EXERCISE DIRECTIONS: Go through the data from its first line and retype each line, stopping once the line containing "Task: Open the Extensions menu" has been retyped.

Saved entries
═══

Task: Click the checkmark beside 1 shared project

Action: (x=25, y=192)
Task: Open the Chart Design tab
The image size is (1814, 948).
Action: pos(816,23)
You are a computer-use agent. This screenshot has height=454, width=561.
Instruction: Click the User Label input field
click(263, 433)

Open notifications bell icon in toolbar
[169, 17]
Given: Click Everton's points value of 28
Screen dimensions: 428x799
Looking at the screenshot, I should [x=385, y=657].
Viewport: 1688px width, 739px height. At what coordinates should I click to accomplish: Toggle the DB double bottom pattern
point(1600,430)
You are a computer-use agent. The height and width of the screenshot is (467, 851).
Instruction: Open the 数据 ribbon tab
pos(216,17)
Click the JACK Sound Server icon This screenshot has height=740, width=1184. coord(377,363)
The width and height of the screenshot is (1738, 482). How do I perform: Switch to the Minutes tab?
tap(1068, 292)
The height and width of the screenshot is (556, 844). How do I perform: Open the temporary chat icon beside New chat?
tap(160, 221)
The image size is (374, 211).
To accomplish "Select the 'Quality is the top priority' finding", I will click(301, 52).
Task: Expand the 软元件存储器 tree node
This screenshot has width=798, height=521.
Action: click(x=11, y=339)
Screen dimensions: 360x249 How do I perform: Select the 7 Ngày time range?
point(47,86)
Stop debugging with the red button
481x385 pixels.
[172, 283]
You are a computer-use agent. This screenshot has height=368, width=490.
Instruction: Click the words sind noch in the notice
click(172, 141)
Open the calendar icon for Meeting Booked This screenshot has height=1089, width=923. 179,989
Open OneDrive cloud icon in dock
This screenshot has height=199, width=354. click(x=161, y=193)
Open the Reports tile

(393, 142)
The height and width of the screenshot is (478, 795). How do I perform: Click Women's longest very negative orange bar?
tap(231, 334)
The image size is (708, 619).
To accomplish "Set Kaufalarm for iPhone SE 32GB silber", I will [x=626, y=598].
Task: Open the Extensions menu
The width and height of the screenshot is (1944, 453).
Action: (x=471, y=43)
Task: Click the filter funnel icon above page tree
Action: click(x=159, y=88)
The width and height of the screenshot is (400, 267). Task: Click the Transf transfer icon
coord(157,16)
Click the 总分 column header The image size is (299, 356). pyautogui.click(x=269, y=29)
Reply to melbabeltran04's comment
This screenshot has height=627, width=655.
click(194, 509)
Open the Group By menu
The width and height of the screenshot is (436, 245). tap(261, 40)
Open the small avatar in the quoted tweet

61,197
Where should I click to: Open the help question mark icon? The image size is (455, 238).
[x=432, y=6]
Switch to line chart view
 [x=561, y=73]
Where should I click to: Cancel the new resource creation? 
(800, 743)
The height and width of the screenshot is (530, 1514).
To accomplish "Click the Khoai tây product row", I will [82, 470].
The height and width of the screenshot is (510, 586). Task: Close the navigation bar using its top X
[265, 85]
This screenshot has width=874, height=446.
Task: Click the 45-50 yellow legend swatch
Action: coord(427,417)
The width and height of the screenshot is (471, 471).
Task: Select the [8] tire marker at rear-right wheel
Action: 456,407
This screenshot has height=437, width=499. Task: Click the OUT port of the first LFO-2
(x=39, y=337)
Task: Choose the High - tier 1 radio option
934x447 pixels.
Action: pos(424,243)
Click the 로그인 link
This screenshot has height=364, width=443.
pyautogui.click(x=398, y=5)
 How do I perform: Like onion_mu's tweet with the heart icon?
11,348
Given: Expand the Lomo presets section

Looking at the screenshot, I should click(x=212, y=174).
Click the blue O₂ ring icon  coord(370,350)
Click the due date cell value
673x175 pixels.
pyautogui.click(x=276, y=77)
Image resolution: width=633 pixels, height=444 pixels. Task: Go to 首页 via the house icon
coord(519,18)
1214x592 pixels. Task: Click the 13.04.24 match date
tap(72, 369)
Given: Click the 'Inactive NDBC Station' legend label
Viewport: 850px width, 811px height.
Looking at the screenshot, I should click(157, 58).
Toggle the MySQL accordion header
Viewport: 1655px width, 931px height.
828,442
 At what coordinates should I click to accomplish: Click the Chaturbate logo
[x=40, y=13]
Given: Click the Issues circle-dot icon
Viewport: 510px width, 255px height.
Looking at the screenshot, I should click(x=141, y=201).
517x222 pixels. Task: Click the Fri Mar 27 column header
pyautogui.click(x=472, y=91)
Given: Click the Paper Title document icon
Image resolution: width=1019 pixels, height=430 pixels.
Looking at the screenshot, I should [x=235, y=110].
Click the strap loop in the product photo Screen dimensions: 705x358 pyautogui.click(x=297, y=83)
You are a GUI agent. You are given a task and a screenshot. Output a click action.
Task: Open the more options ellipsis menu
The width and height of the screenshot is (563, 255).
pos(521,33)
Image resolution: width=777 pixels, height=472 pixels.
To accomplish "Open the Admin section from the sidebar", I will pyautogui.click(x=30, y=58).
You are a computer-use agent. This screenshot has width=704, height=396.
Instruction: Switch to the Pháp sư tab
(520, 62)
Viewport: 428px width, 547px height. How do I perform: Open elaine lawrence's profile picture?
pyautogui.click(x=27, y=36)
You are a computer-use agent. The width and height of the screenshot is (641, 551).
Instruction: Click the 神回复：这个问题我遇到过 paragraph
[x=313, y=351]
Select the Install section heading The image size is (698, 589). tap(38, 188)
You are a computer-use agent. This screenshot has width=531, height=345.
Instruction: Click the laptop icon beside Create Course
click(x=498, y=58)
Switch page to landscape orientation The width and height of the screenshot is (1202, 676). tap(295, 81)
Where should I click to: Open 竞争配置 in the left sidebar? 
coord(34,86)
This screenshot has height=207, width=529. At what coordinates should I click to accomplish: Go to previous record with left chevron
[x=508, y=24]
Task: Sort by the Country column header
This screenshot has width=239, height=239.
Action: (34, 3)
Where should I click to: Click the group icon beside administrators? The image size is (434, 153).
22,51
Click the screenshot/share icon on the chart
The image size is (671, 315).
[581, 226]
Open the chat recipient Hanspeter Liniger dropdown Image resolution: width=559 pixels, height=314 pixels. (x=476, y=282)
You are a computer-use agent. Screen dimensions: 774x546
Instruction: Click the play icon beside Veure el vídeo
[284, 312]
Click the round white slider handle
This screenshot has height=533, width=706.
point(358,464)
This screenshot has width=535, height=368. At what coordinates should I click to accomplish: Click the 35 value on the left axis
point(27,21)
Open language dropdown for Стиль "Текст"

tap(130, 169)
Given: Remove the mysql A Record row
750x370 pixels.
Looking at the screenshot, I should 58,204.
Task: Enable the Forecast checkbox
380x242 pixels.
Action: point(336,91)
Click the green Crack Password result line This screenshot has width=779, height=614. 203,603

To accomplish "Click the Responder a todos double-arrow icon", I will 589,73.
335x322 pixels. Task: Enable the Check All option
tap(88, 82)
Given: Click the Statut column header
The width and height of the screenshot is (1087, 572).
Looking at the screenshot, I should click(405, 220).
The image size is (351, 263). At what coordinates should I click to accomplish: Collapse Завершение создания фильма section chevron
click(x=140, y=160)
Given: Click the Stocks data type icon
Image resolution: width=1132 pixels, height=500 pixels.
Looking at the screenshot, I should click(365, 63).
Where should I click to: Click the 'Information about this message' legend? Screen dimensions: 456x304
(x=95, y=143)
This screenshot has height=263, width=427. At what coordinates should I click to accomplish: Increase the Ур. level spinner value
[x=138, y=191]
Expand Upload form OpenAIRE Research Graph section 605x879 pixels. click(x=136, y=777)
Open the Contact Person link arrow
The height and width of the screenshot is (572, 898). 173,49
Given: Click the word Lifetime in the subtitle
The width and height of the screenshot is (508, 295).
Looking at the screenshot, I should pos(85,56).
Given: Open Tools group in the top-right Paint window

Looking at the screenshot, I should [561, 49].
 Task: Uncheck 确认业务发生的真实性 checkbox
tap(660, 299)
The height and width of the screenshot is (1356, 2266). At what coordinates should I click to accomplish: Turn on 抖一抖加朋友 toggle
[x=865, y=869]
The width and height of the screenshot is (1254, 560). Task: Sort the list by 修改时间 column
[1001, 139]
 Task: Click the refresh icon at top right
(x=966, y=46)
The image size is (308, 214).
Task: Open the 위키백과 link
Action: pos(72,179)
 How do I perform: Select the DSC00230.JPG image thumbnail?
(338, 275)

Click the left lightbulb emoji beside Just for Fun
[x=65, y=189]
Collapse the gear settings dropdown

═══

RESPONSE TO THIS EXERCISE:
Task: Click the checkmark beside 1 shared project

Action: (x=25, y=192)
Task: Open the Chart Design tab
The image size is (1814, 948).
Action: pos(816,23)
You are a computer-use agent. This screenshot has height=454, width=561.
Instruction: Click the User Label input field
click(263, 433)

Open notifications bell icon in toolbar
[169, 17]
Given: Click Everton's points value of 28
Screen dimensions: 428x799
Looking at the screenshot, I should [x=385, y=657].
Viewport: 1688px width, 739px height. At what coordinates should I click to accomplish: Toggle the DB double bottom pattern
point(1600,430)
You are a computer-use agent. The height and width of the screenshot is (467, 851).
Instruction: Open the 数据 ribbon tab
pos(216,17)
Click the JACK Sound Server icon This screenshot has height=740, width=1184. coord(377,363)
The width and height of the screenshot is (1738, 482). How do I perform: Switch to the Minutes tab?
tap(1068, 292)
The height and width of the screenshot is (556, 844). How do I perform: Open the temporary chat icon beside New chat?
tap(160, 221)
The image size is (374, 211).
To accomplish "Select the 'Quality is the top priority' finding", I will click(301, 52).
Task: Expand the 软元件存储器 tree node
This screenshot has width=798, height=521.
Action: click(x=11, y=339)
Screen dimensions: 360x249 How do I perform: Select the 7 Ngày time range?
point(47,86)
Stop debugging with the red button
481x385 pixels.
[172, 283]
You are a computer-use agent. This screenshot has height=368, width=490.
Instruction: Click the words sind noch in the notice
click(172, 141)
Open the calendar icon for Meeting Booked This screenshot has height=1089, width=923. 179,989
Open OneDrive cloud icon in dock
This screenshot has height=199, width=354. click(x=161, y=193)
Open the Reports tile

(393, 142)
The height and width of the screenshot is (478, 795). How do I perform: Click Women's longest very negative orange bar?
tap(231, 334)
The image size is (708, 619).
To accomplish "Set Kaufalarm for iPhone SE 32GB silber", I will [x=626, y=598].
Task: Open the Extensions menu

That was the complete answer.